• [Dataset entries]
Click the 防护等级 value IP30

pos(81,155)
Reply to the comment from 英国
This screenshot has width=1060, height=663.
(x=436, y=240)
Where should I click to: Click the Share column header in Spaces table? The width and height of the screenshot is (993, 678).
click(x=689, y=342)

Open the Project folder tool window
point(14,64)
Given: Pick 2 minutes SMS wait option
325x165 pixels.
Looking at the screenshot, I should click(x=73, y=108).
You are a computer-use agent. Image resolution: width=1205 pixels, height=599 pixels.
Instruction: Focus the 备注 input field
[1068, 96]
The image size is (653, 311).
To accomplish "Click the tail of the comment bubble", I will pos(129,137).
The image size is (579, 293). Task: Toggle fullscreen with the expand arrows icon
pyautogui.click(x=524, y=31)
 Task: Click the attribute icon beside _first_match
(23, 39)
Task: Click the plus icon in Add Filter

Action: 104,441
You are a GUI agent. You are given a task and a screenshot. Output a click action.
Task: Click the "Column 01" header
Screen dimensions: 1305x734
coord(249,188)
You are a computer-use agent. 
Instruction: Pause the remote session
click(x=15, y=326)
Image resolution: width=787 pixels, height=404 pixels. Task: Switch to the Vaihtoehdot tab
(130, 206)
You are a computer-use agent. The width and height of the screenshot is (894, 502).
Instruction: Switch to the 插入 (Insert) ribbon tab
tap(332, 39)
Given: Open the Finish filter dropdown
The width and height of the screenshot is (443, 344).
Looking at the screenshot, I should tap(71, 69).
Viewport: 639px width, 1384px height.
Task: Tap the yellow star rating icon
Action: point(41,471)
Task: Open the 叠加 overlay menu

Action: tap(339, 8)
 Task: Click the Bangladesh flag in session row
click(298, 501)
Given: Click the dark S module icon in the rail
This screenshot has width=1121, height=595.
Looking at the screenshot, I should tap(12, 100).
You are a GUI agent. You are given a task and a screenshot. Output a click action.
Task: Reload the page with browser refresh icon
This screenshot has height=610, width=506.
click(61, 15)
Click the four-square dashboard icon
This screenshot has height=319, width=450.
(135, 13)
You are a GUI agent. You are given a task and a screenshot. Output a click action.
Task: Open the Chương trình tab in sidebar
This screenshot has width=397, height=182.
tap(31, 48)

• [TASK GOAL] Search the data for the word "computer" and copy each line where it appears.

• [COMPLETED TASK]
You are a computer-use agent. Image resolution: width=1205 pixels, height=599 pixels.
You are a computer-use agent. 
You are a computer-use agent. The width and height of the screenshot is (894, 502).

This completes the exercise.